## START

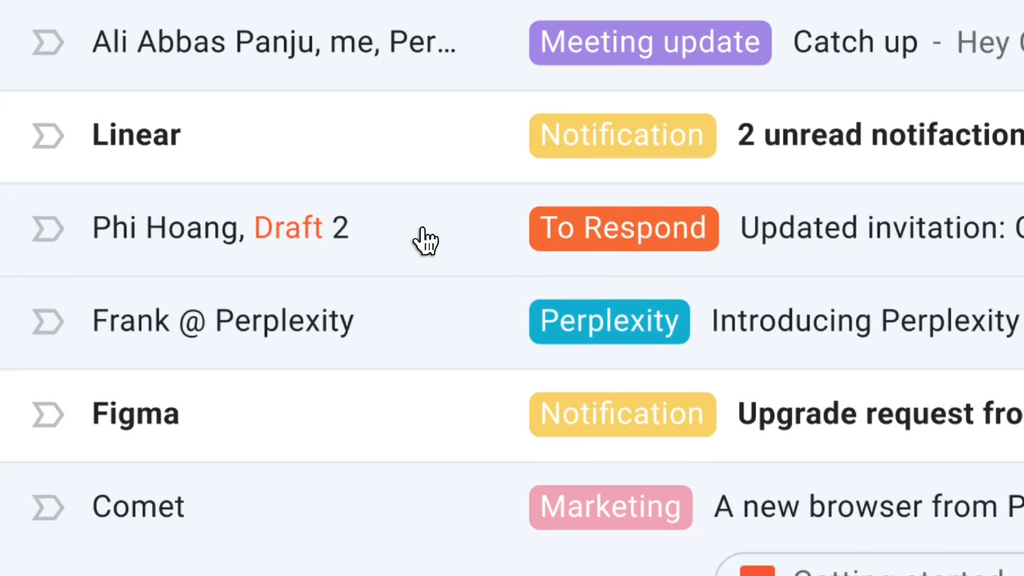Click the orange To Respond label
Image resolution: width=1024 pixels, height=576 pixels.
[x=623, y=229]
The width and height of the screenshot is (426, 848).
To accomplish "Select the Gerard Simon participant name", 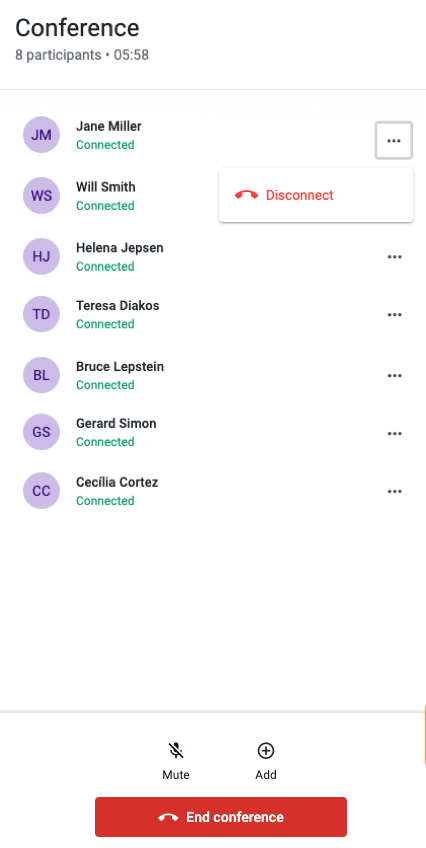I will (116, 423).
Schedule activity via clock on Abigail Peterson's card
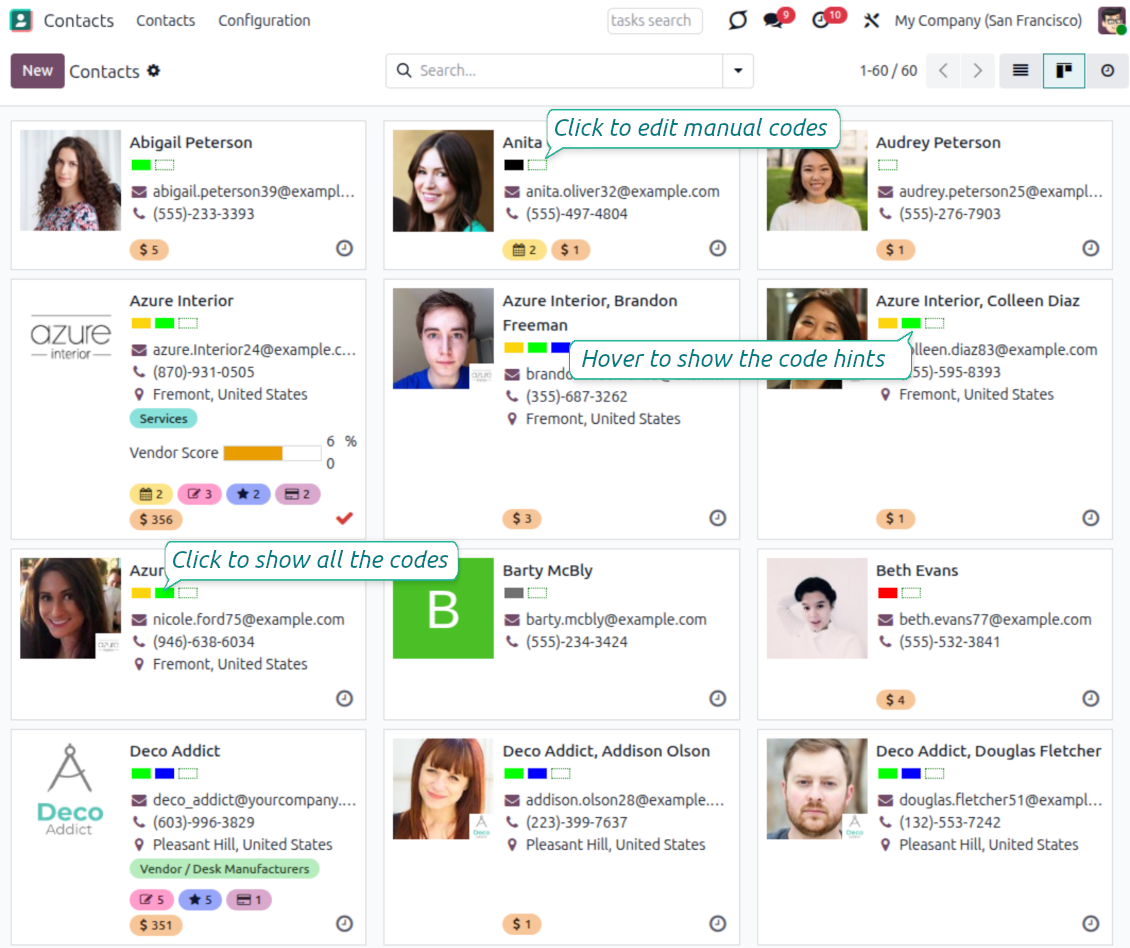Viewport: 1130px width, 948px height. [344, 249]
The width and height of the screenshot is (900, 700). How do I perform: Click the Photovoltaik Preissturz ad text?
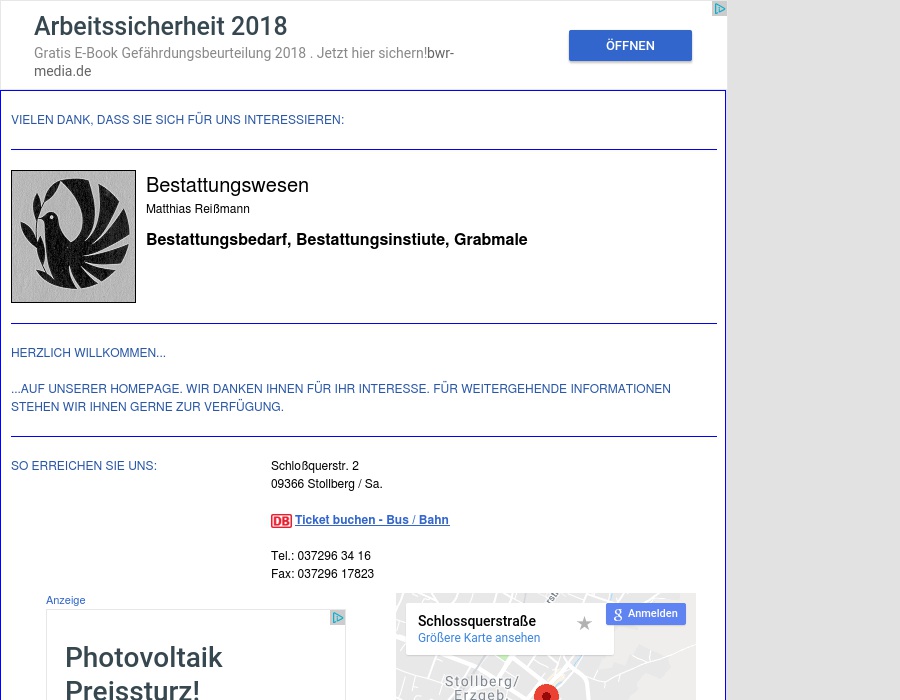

## END

Exercise ▸
Quote the listing word for word, beginning at the line that contains "Schedule activity via" and continuing through the end of the listing. Omit the pictures from your answer.

Response below ▸
Schedule activity via clock on Abigail Peterson's card
Viewport: 1130px width, 948px height. [344, 249]
The width and height of the screenshot is (900, 700). How do I perform: Click the Photovoltaik Preissturz ad text?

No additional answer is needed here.